Every entry is to be copied exactly as written, and the pictures are to be skipped.
START Data supplied
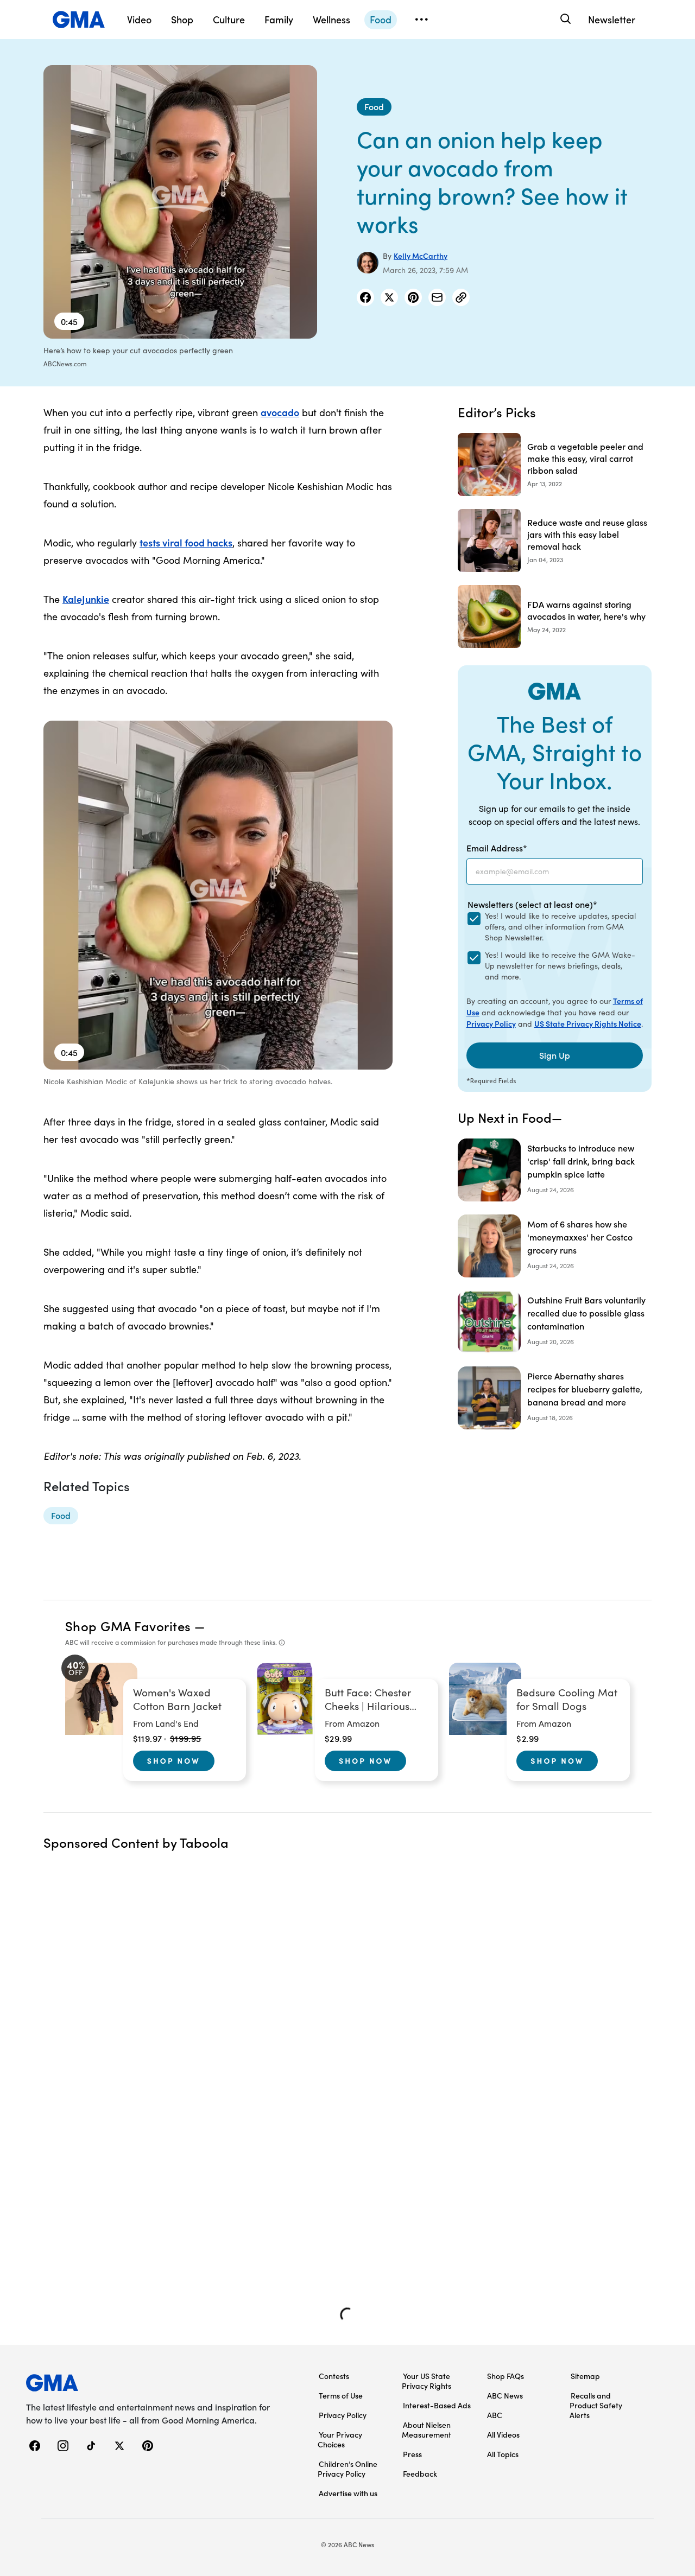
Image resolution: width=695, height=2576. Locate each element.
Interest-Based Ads (437, 2405)
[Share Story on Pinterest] (413, 297)
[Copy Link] (461, 297)
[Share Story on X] (389, 297)
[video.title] (180, 202)
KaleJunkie (85, 599)
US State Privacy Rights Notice (587, 1023)
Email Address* (496, 848)
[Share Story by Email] (437, 297)
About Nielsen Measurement (426, 2429)
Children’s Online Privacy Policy (347, 2468)
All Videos (503, 2434)
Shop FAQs (505, 2375)
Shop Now (173, 1760)
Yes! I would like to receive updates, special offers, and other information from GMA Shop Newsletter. (560, 927)
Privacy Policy (491, 1023)
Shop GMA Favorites (128, 1625)
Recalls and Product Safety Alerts (596, 2405)
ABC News (505, 2395)
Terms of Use (341, 2395)
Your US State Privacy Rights (426, 2380)
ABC (494, 2414)
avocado (280, 412)
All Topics (503, 2453)
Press (412, 2453)
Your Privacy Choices (340, 2439)
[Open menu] (421, 19)
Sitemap (585, 2375)
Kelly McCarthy (420, 255)
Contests (334, 2375)
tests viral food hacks (186, 542)
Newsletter (611, 19)
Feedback (420, 2473)
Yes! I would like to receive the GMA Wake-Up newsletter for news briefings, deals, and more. (560, 966)
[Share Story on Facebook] (365, 297)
END Data supplied
## Output of the exercise
Image resolution: width=695, height=2576. Locate each element.
Interest-Based Ads (437, 2405)
[Share Story on Pinterest] (413, 297)
[Copy Link] (461, 297)
[Share Story on X] (389, 297)
[video.title] (180, 202)
KaleJunkie (85, 599)
US State Privacy Rights Notice (587, 1023)
Email Address* (496, 848)
[Share Story by Email] (437, 297)
About Nielsen Measurement (426, 2429)
Children’s Online Privacy Policy (347, 2468)
All Videos (503, 2434)
Shop FAQs (505, 2375)
Shop Now (173, 1760)
Yes! I would like to receive updates, special offers, and other information from GMA Shop Newsletter. (560, 927)
Privacy Policy (491, 1023)
Shop GMA Favorites (128, 1625)
Recalls and Product Safety Alerts (596, 2405)
ABC News (505, 2395)
Terms of Use (341, 2395)
Your US State Privacy Rights (426, 2380)
ABC (494, 2414)
avocado (280, 412)
All Topics (503, 2453)
Press (412, 2453)
Your Privacy Choices (340, 2439)
[Open menu] (421, 19)
Sitemap (585, 2375)
Kelly McCarthy (420, 255)
Contests (334, 2375)
tests viral food hacks (186, 542)
Newsletter (611, 19)
Feedback (420, 2473)
Yes! I would like to receive the GMA Wake-Up newsletter for news briefings, deals, and more. (560, 966)
[Share Story on Facebook] (365, 297)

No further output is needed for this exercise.